→ **Work to be completed**
Repeat the records exactly, starting at their first line and ending at the line that contains "info is located at coordinates (935, 113).", with both of those lines included.

→ **Information supplied**
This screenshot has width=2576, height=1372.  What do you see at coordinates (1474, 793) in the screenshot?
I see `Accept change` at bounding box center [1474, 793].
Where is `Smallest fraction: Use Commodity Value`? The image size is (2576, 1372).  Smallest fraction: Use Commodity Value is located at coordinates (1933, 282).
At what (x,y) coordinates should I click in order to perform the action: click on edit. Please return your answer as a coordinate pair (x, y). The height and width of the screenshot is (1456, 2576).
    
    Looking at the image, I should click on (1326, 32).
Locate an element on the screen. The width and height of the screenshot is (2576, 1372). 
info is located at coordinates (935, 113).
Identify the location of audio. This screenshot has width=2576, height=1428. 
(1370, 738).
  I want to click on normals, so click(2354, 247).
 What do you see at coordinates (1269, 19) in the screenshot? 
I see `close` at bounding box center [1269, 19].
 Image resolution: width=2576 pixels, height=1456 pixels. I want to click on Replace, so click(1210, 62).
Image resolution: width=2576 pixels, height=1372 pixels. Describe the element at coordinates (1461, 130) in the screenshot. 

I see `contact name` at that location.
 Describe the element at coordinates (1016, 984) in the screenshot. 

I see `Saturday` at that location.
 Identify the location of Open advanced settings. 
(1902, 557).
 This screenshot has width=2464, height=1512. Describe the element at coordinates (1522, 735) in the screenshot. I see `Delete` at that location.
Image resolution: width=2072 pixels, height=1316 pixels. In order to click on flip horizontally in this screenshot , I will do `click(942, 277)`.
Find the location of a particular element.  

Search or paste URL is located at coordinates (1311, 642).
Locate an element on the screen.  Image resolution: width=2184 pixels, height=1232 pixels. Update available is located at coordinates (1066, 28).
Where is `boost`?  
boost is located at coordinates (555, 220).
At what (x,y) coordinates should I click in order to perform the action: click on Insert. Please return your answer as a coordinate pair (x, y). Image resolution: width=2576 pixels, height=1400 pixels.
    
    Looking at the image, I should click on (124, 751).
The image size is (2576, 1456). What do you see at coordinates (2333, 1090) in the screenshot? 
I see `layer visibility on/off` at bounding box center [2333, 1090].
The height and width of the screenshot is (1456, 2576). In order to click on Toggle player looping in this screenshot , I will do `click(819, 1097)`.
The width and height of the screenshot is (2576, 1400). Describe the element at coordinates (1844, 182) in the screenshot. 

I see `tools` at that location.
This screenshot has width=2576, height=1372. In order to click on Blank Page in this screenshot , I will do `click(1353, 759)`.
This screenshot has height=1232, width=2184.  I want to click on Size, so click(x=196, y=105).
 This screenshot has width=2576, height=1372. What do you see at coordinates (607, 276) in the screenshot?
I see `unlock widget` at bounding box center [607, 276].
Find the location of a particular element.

→ **Response to this exercise**
This screenshot has width=2576, height=1372.  What do you see at coordinates (1474, 793) in the screenshot?
I see `Accept change` at bounding box center [1474, 793].
Where is `Smallest fraction: Use Commodity Value`? The image size is (2576, 1372).  Smallest fraction: Use Commodity Value is located at coordinates (1933, 282).
At what (x,y) coordinates should I click in order to perform the action: click on edit. Please return your answer as a coordinate pair (x, y). The height and width of the screenshot is (1456, 2576).
    
    Looking at the image, I should click on (1326, 32).
Locate an element on the screen. The width and height of the screenshot is (2576, 1372). 
info is located at coordinates (935, 113).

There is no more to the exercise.